Any advice for a kid who got kicked out of college and doesn't want to be a cashier for the rest of her life? What can I do to get a better job? Everything seems so hopeless and stressful. Sometimes it doesn't seem worth it.
I'm sorry things are difficult and seem hopeless. Remember that where you work or whether you're in college or not... those things don't define who you are. If college isn't for you, try discovering some things you're passionate about and look into careers that feed your passions. Please know that you are important and the role you have to play is important, in your story and in the story of those around you.

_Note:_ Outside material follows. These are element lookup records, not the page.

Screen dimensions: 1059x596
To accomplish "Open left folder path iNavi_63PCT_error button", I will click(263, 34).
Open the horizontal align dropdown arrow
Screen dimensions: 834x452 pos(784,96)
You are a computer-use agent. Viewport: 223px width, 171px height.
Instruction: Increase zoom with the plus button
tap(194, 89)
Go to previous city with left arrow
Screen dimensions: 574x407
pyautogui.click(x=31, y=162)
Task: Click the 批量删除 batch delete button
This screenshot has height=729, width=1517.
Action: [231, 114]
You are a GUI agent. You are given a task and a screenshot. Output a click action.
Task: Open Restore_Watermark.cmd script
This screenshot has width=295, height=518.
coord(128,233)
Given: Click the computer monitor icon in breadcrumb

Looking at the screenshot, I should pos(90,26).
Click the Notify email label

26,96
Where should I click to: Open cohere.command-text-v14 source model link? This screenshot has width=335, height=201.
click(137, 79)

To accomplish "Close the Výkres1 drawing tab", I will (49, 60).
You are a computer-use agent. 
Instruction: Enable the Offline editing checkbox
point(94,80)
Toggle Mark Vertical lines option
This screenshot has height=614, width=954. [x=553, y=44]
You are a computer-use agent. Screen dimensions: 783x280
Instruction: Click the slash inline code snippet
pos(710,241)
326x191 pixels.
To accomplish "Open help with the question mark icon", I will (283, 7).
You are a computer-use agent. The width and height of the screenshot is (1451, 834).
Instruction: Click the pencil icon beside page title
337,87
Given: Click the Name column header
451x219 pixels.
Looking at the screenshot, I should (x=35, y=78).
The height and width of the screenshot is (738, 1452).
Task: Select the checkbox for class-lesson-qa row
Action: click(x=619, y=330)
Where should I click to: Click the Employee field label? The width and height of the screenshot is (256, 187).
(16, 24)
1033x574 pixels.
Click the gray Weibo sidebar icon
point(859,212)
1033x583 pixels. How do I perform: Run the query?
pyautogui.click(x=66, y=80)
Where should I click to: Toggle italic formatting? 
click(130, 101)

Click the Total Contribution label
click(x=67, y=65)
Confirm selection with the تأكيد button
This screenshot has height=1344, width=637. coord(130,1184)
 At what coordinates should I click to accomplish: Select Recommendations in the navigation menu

Okay, I'm off to dinner with my Valentine for the night...but I just want to take one last opportunity to tell everyone in this chat that happens to read this post...know that you are important...your story matters very much...you play in an important role in what we call life...no one can replace you...you are powerful beyond your wildest dreams...fight for your story...it's your right as person...if you are struggling, ask for help...don't be afraid...hope is real, and help is very, very possible...
Peace to you on this lovely evening,
P.S. Thank you TWLOHA for everything you've done for me, and everything that you are continuing to do for other people...
Also, does anyone have any advice or suggestions for me? I've been struggling with cutting and what I think might be a bout of depression. I saw a counselor here at school twice last semester before she suggested I get help off-campus. I currently have no health insurance and really cannot afford it, and even when I do get health insurance, it will be on my parents' family plan. I'm really afraid of telling them that I want to seek help and I would love to avoid doing so...but I am also so scared of what could happen if I don't get help. I go through periods when I deny that I even need help and I think I can overcome all this and it just continually gets worse...I don't know what to do. I just want it to go away. :( If I tell my parents, things will worsen - I'm sure of it.
i know it's the hardest thing in the world to ask for help, but i know from experience that it's much better you do it now before anything. your parents love you, i'm sure. they only want the best for you and for you to be happy. most parents do. if you wait it would just get even harder to ask.
help is real, and it can be found all around you just don't be afraid to reach out for it.